#### EXERCISE INPUT:
>>
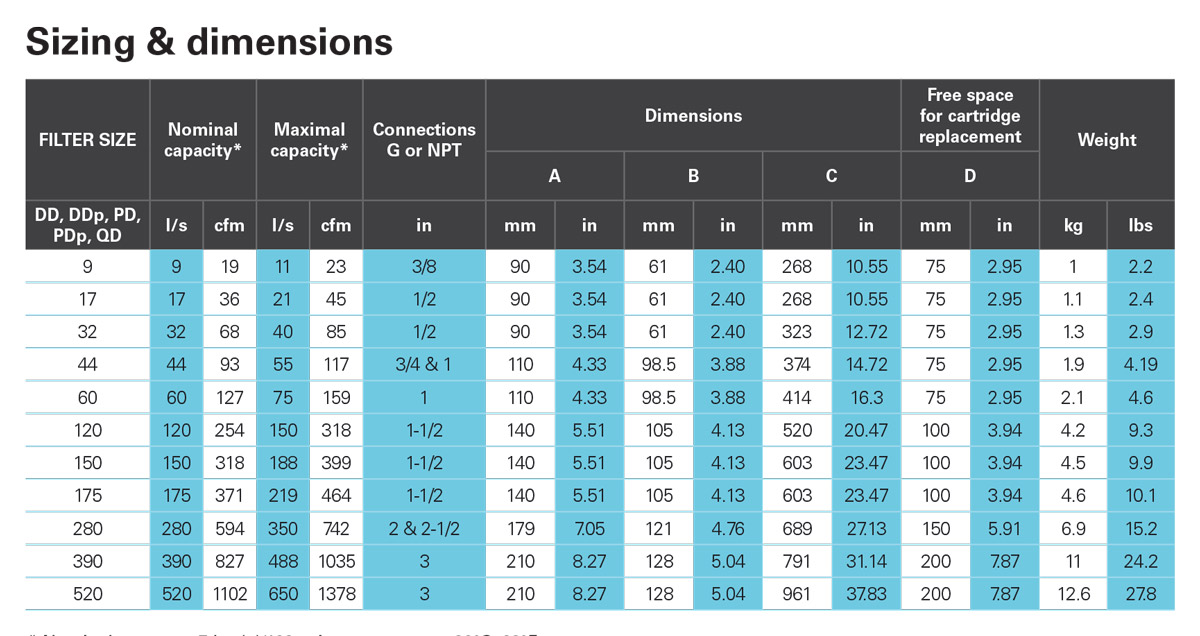Select the "Maximal capacity*" header cell
Image resolution: width=1200 pixels, height=636 pixels.
(309, 140)
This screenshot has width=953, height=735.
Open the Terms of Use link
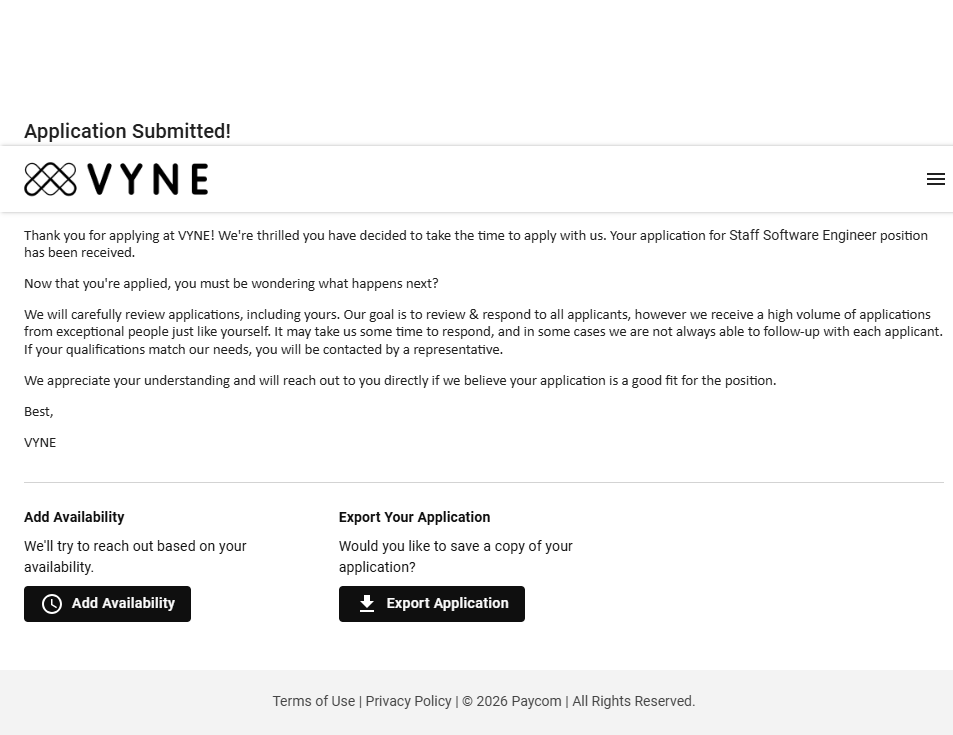pyautogui.click(x=313, y=701)
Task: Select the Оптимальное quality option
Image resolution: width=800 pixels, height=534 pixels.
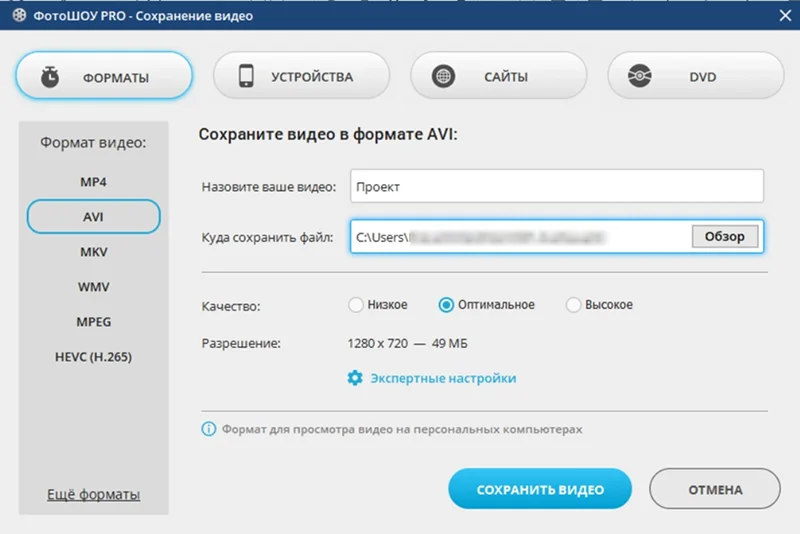Action: [x=447, y=305]
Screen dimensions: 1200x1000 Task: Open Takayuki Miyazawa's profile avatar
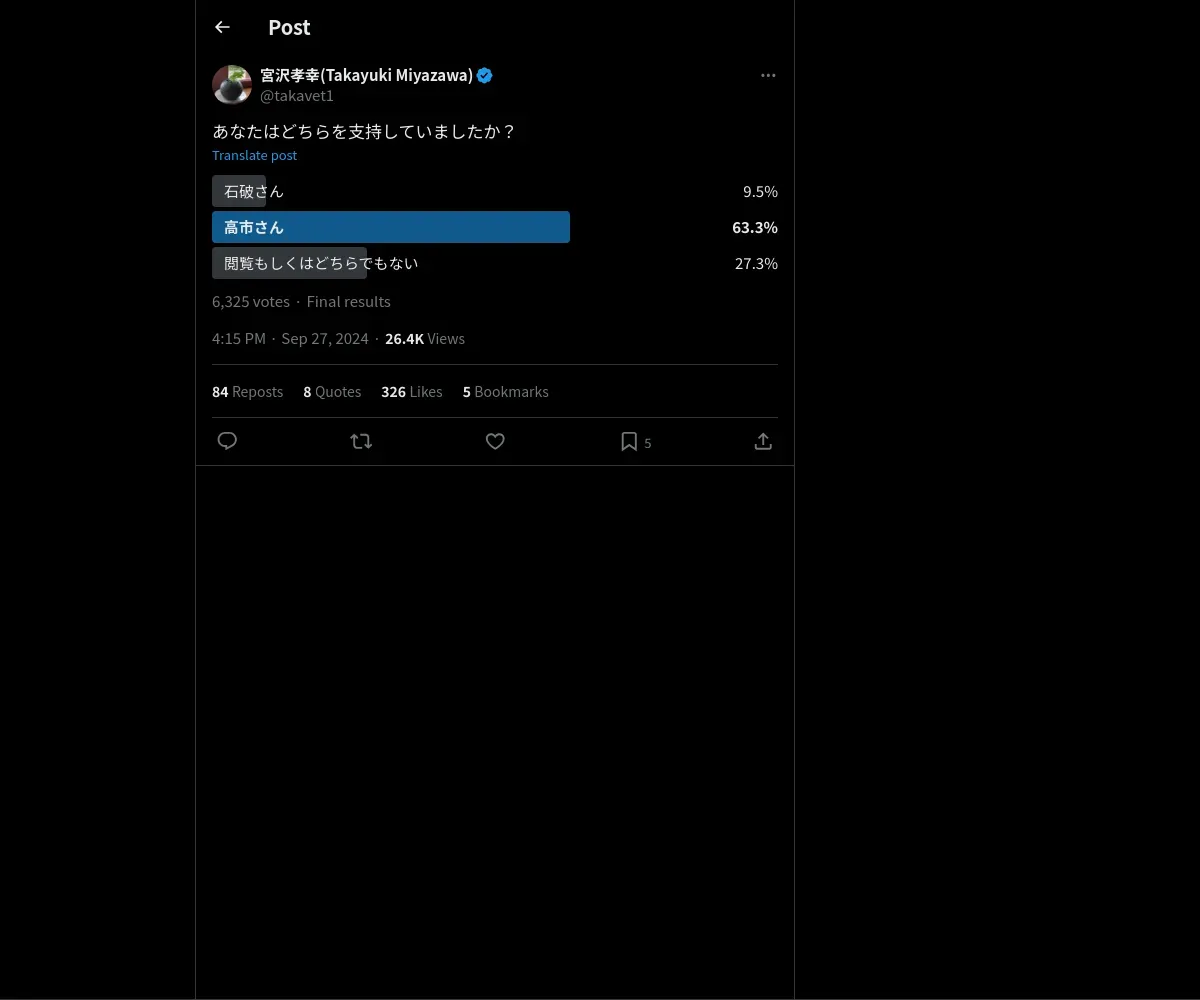pos(232,85)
<<
#### PROBLEM:
Quote exactly, and only, the lines from the one containing "Screen dimensions: 1200x1000" through the last line of the records above, both included; leave out any pictures.

#### SOLVED EXERCISE:
Screen dimensions: 1200x1000 Task: Open Takayuki Miyazawa's profile avatar
pos(232,85)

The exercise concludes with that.